◆ EXERCISE DIRECTIONS ◆
Only the lines from the one containing "You are a computer-use" through the end of the material should be printed, exactly as they appear. Leave out pictures.

━━━━━━━━━━━━━━━━━━━━━━━━━━━━━━

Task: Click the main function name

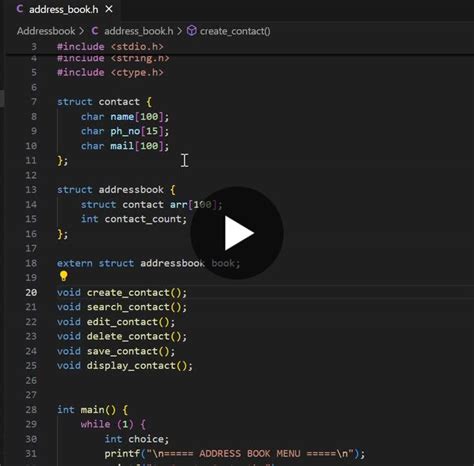Action: pyautogui.click(x=92, y=409)
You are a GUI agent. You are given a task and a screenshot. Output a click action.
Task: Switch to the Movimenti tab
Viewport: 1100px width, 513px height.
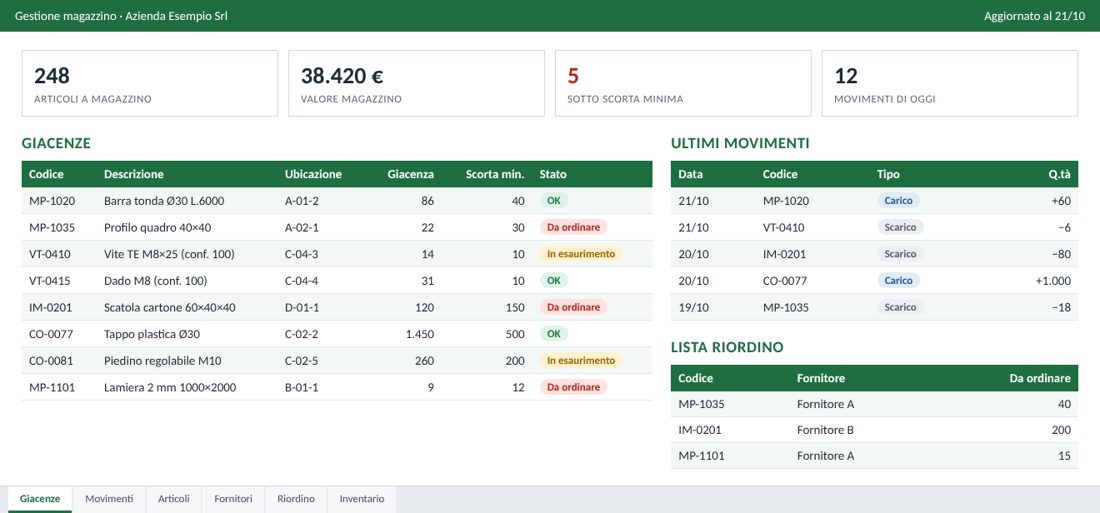tap(109, 499)
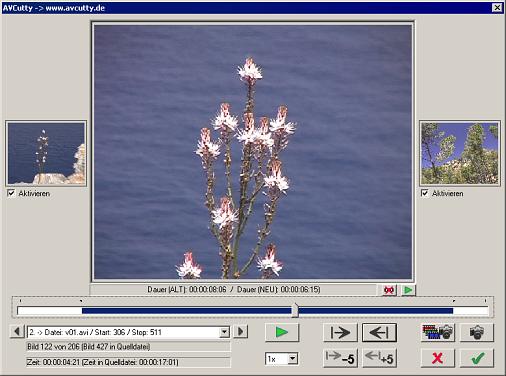Click the timeline slider handle
Image resolution: width=506 pixels, height=376 pixels.
coord(295,310)
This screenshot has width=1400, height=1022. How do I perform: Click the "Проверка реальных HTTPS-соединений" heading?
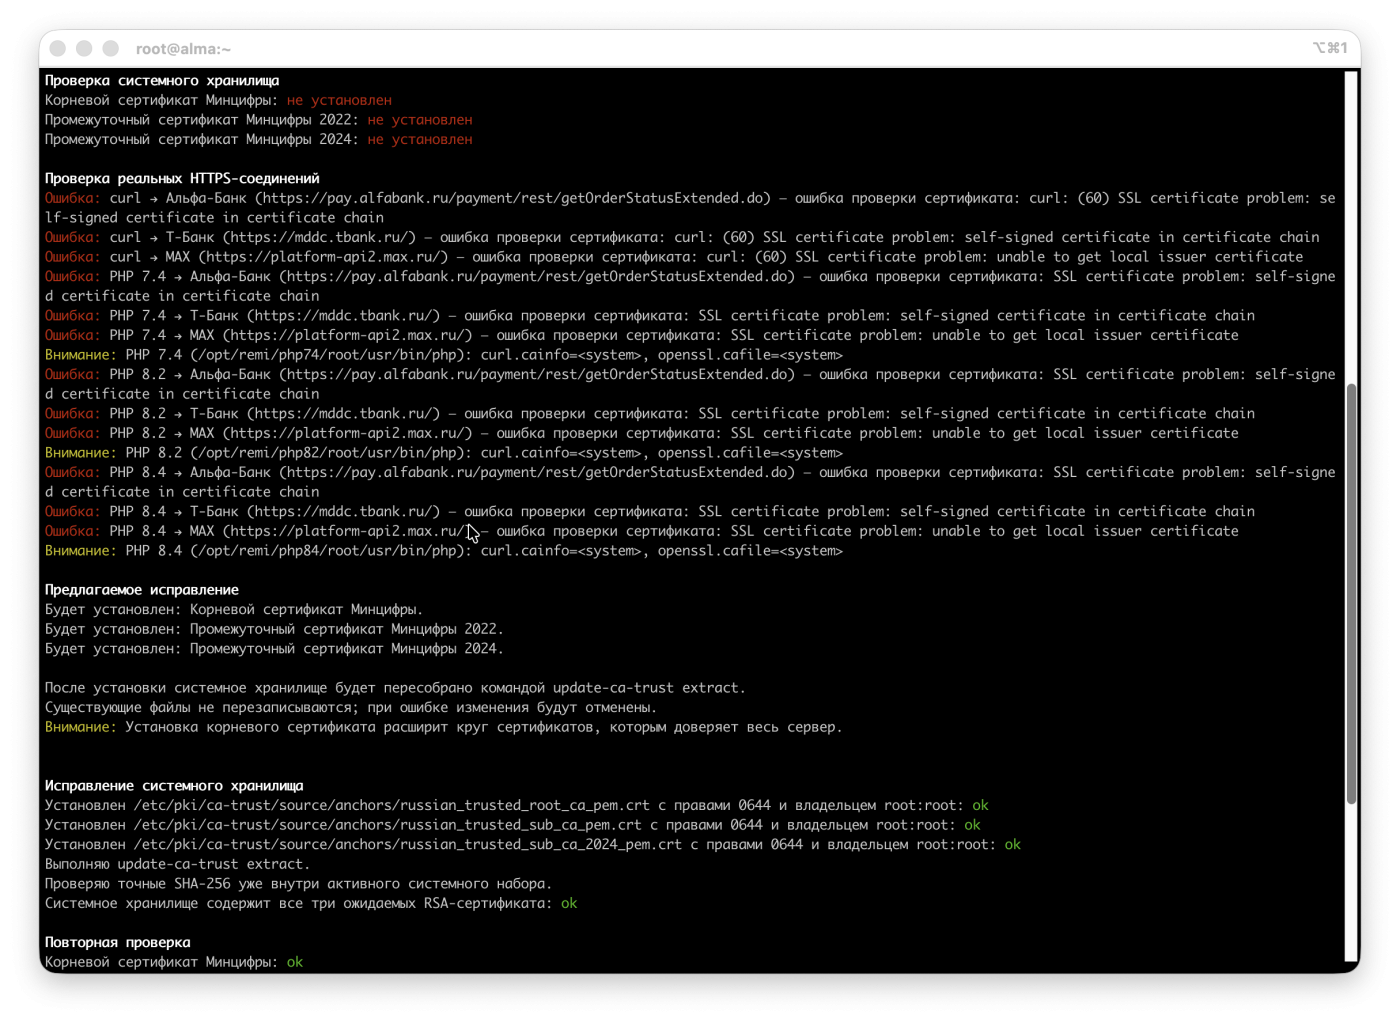[x=182, y=179]
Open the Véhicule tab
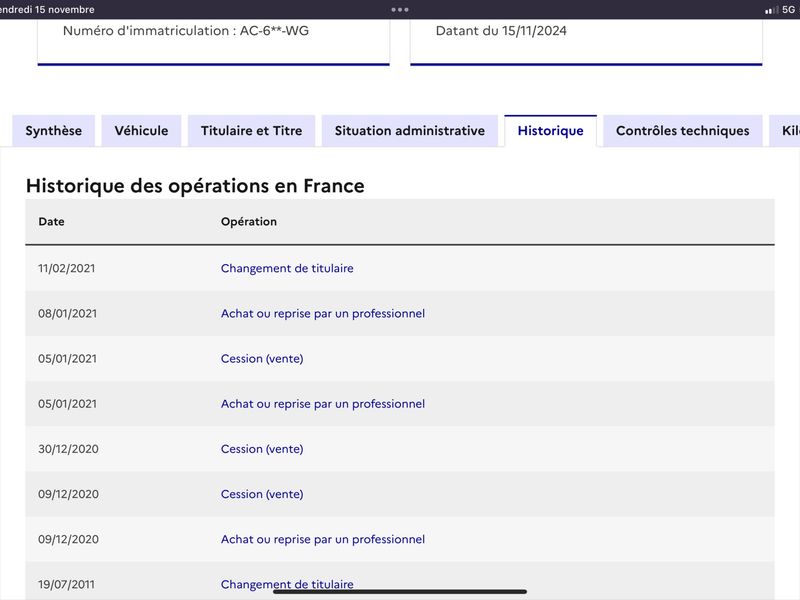 pyautogui.click(x=141, y=131)
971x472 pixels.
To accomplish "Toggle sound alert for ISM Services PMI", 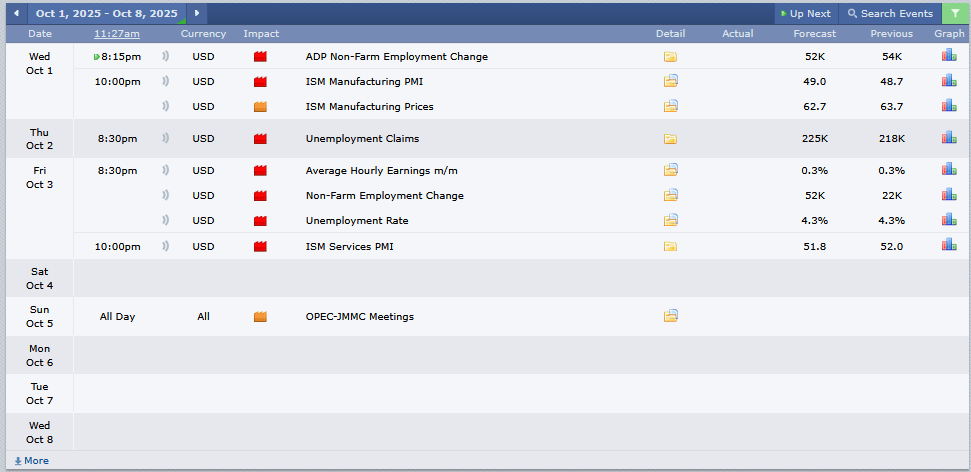I will click(166, 246).
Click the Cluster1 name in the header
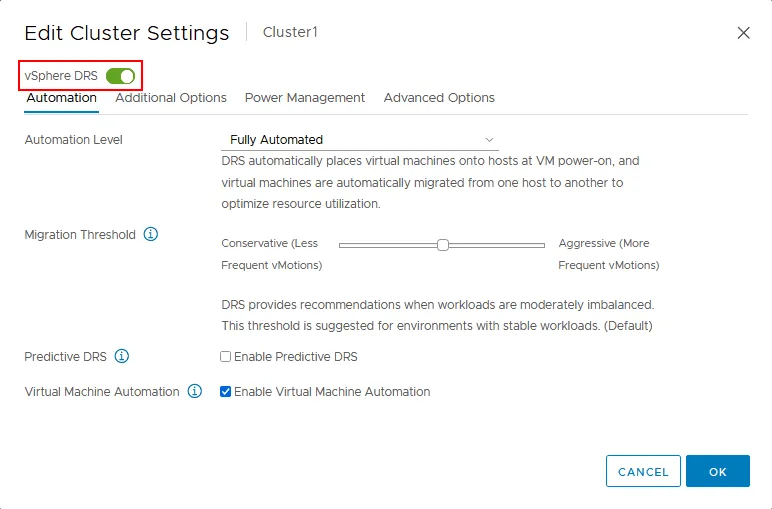The image size is (772, 509). point(290,32)
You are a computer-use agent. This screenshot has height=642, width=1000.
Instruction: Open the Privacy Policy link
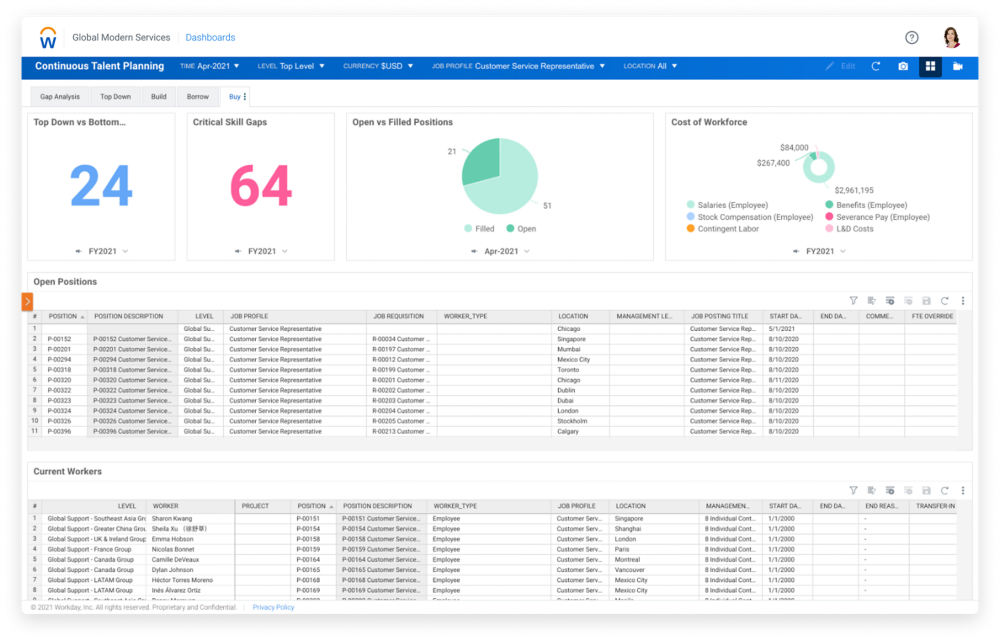click(273, 607)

━━━━━━━━━━━━━━━━━━━━━━━━━━━━━━

◆ EXERCISE ANSWER ◆
You are a computer-use agent. This screenshot has height=642, width=1000.
Instruction: Open the Privacy Policy link
click(273, 607)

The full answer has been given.